In Too Much and Not the Mood, Durga says, "...no writer hopes for ideas to take complete shape" (Chew-Bose 2017, pg. 23)And so do livejournalers. 

No blogger wants you to know how events and feelings exactly happened, as a small attempt to hold on to anonymity or at least their ability to say, "I wasn't talking about you", to a suspecting person who knows you in real life (and well enough to even consider asking such a boldfaced question).

I realized that I loved the way people wrote when they blogged because you knew they were releasing everything they felt they couldn't release in everyday conversation, but cryptically - in case certain people were reading. This act of releasing but also holding back, always produced the best writing. The most beautiful sentences that linger with you. Ideas, events, feelings, and visuals you seem to find yourself reflected in or longing for, without any instruction to.

If you wanted to express yourself, but also not give the world digital proof of your problems then you had no choice but to be poetic. And so began a style of writing I was addicted to reading – which seemed to be a hybrid between a poem, a short story, and someone you admire opening up to you about what resonates in them the deepest.  

Now this isn't to say that every blogger was capable of writing in this style. Not every blogger chooses to, which is why we have categories for bloggers. But when I discovered someone who was capable, I would constantly click the "older" hyperlink and continue reading until I couldn't anymore. Sometimes it was an angle bracket, or a combination of an angle bracket and two hyphens. Sometimes it was an attempt to express one's cleverness and ingenuity. It appeared in various forms, but I always knew where to click in order to see the post before.

On a lonely day, I would go deep into their archives and start from the first post they ever published and continue until the last post they published - which was usually a good-bye post. Sometimes it was prompted by something sad like illness or something exciting like a creative career opportunity. Sometimes there wasn’t a good-bye post at all so you are forced to wonder, while either looking at a post from 2009 or an error message, where they are now (in cyberspace), and what will bring them back – if they do. Sometimes I’m thinking about them while reading their first published book, basking in the pleasure of being one of those people who recognized their talent a long time ago – like it foolishly mattered. 
But even with their book on my shelf, I still catch myself typing their old URLs in the address bar, even though I know it doesn’t work.

Durga says, "Many times, writing that clinches lacks incandescence - the embers have cooled. A need for completeness, can off and on, squander cadence" (Chew-Bose 2017, pg. 23).

Yes it does. And yes it is fun to read a sentence that races ahead of itself (Chew-Bose 2017, pg. 23). I agreed before I even finished reading that sentence, and so would the 11-year-old girl I caught secretly reading a book from the section I've restricted from her age group and those younger. It was always the same book.

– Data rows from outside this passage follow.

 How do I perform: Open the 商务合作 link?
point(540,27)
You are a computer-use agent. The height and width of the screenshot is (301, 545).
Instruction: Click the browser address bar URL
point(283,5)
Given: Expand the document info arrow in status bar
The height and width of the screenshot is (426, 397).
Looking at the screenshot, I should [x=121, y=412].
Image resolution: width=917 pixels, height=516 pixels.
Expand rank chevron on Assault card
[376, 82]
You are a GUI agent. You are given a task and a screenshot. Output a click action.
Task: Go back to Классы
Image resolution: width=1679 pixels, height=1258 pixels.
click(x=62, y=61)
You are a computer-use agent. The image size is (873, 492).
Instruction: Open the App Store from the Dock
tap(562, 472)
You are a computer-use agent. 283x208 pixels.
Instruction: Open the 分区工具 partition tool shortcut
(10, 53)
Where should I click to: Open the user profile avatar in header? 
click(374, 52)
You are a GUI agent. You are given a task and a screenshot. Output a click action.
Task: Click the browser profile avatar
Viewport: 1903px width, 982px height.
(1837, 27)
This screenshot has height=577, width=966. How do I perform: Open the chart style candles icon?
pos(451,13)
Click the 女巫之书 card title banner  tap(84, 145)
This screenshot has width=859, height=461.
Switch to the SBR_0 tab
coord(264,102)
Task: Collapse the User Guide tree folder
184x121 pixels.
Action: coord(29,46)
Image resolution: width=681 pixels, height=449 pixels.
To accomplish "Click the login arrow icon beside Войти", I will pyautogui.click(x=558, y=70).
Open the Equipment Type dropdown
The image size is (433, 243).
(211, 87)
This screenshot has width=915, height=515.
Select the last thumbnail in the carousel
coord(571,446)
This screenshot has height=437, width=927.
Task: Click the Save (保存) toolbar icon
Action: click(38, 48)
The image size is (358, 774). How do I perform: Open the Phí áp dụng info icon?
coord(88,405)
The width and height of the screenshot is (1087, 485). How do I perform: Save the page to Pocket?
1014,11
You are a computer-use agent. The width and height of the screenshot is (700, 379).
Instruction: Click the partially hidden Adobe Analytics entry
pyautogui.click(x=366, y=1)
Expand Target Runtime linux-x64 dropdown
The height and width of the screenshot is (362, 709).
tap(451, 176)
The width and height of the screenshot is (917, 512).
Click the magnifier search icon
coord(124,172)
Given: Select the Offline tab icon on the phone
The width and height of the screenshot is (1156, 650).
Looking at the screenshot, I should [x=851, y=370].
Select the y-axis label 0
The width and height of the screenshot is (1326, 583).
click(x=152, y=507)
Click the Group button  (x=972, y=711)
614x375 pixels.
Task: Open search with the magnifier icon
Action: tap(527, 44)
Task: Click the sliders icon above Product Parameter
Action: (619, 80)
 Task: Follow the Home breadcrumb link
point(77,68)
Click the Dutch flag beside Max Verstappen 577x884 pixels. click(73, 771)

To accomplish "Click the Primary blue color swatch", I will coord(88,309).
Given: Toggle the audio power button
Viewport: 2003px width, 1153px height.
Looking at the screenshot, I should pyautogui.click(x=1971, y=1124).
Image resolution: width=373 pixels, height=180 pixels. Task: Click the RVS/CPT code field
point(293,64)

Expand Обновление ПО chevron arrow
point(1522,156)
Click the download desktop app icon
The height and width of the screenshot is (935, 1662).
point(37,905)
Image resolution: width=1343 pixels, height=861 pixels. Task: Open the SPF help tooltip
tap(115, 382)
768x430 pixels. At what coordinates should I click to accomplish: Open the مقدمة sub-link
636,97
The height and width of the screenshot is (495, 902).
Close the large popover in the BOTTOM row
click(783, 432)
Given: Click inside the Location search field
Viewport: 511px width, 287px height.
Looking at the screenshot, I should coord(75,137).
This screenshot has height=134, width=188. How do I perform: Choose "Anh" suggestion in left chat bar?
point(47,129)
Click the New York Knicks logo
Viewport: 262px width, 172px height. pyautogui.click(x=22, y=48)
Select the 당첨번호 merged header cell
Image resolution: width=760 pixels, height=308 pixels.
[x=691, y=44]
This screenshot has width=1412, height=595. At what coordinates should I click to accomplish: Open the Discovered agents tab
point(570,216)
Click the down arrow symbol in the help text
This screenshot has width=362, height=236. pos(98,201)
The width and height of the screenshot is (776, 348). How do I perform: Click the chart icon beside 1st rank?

"I don't really like stories where they tell you everything that is happening...like, 'Once upon a time....'.

She was struggling to explain, but the fact she was trying to explain charmed me immediately – especially when done crouched behind a spinning book rack.

I wish I didn't guide her just to see what she could come up with, but I interrupted her thinking and asked her if she preferred stories that start in the middle of the action.









Following her silence, I asked her if she liked stories that challenge you to figure out how the characters got there and why.

She said yes.

I told her she can read the book as long as she’s here, but a note from her parents granting her permission is required if she plans to take it home.